My daughter actually went around my house wrapping up my stuff behind my back, so when she woke, she gave me a card she made, and all these things, and we laughed as we remembered each item...and how she gave it to me the first time....and then found a new special place for it....fyi I LOVED it, great idea for kids!!!

She also gave me a nice little bracelet my mom got her to give me, but that really was an aside, the best gift was the one she spent all her time working on just so she'd have something to give me so I'd feel special and loved.

My mom gave me a card that brought me to tears, and a mug, and then got my my ereader which I have been dying to have...and took me out for a stellar Italian dinner. OMG the food was so yummy! I thought I'd died and gone to heaven.

Spending the day with my family and the night with my friends was such a wonderful way to spend my birthday...I couldn't have asked for a better, more peaceful or more wonderful day. I got a ton of wonderful birthday messages from friends and people that wished me a wonderful relaxing day...and that's exactly what I had...two days actually!

And ya know, today I had an epiphany...I was at Six Flags with my friend, her daughter and my daughter. And we were on the lazy river, and I was so relaxed and just laughing and having a good time. I sighed in bliss and looked up at the sky. My feet dangling in the cool water, and I thought wow this is so nice. So calm, and if everything could be like this...just flowing along nicely...feeling so free and wonderful life would be grand...especially a particular relationship I am involved in right now lol.

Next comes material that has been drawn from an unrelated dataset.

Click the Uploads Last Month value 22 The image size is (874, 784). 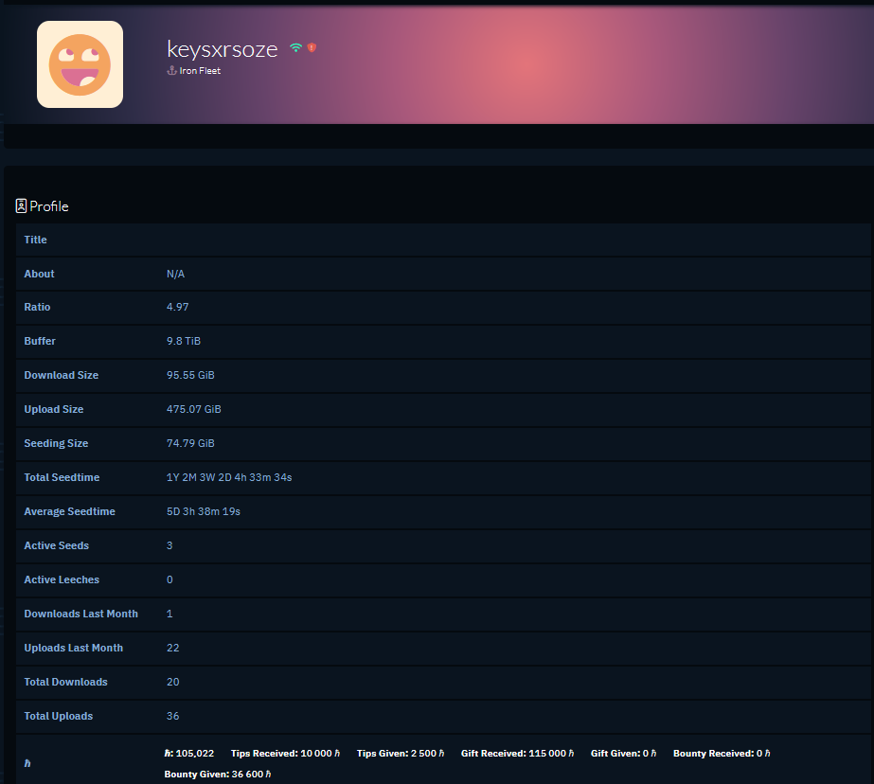click(x=172, y=648)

So I, of course, being me ask my angels to show me an answer to my dilemma with this man. And I always look the clouds first for my answer because that is where I have seen the most truth, and the clouds have never lied to me. And the clouds were all shaped like kissing angels. I wished I had had my camera. I asked my friend if she saw it, and her daughter did, and so did mine. Later Chris saw it. All day I saw kissing angels, and I just knew that things are going to be okay with this person that is in my heart.

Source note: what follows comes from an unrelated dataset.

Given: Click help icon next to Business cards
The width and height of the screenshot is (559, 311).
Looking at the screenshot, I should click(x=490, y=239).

So I called and left this story on his voicemail since he loves to ignore me so much. And hopefully he will see how meaningful it was/is. Peace, love, and happiness...it's all there for us to take if we allow forgiveness into our hearts and open up to each other and just let it flow. He told me that a long time ago. Unconditional love and let it flow. I don't think i really understood that until today. Because the other part of the story is that as I was trying to enjoy the lazy river, my anxious, hyper and very much like me daughter, kept grabbing my hand, pulling at me, trying to rush me, and every time she did I'd get pushed up against a wall, and it would knock me backward...and irritate me and as much as I love my kiddo i just wanted her to leave me alone because I wanted the peace and the calmness of the river...yes baby I get it now.

So that was my epiphany...maybe it's easy to understand to people reading it, but for a hard headed, stubborn ass leo who has always had to go through the school of hard knocks...well this one has taken time but I'm getting there.

So what are my plans for now? Well I can't wait to see my pictures, I can't wait to get Chey started in the third grade...To get back on track with my fitness goals...to get caught up on work...and to really just enjoy being me...I think I'm learning to really like who that is. I'm quirky, I'm silly, I'm a bit crazy and outlandish sometimes, but I got heart, I got passion, I got spirit, and most of all I've got dreams to achieve, and I can do it. I can do it because I'm me and I know I have what it takes.

Thanks to everyone who believed enough in me to not give up until I believed in myself. Year Number 33 had it's up and downs but for the most part...I can look back and see mostly positive things...and it's been so long since I could say that!!! Thank you Thank You Thank you!!!! I love all my friends and family who have stood by my side and walked this journey with me. I look forward to year 34 and the new people it will bring, and the new experiences it will bring to those who have remained on the journey with me for so long!